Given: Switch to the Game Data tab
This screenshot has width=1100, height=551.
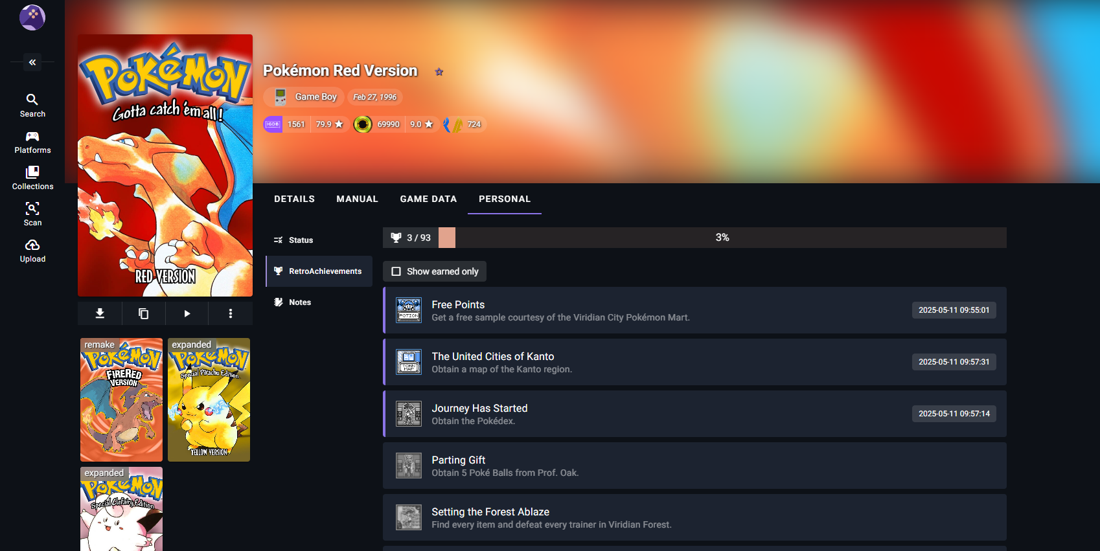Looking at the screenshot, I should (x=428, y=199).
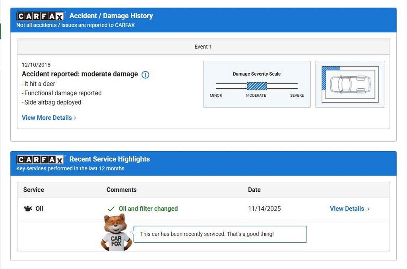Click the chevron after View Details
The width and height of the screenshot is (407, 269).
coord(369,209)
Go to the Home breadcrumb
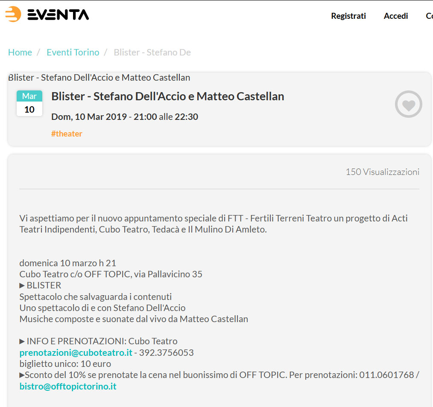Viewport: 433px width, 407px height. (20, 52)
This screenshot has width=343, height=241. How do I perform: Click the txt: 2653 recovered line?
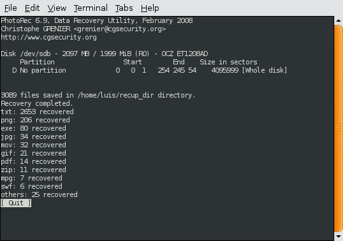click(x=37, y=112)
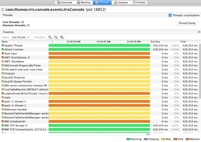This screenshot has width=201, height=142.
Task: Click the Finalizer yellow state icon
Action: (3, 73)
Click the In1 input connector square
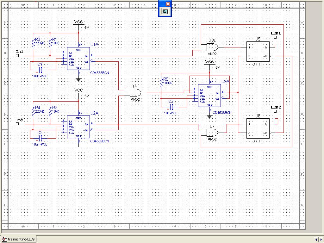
========================
Produce the full material again verbatim, with the pictures dropped.

Given: Switch to the Game Data tab
This screenshot has width=1100, height=551.
Looking at the screenshot, I should (x=428, y=199).
Click the chevron after View Details
The width and height of the screenshot is (407, 269).
coord(369,209)
Go to the Home breadcrumb
Viewport: 433px width, 407px height. (20, 52)
This screenshot has width=343, height=241. How do I perform: Click the txt: 2653 recovered line?
click(x=37, y=112)
This screenshot has width=201, height=142.
Task: Click the Finalizer yellow state icon
Action: (3, 73)
Click the In1 input connector square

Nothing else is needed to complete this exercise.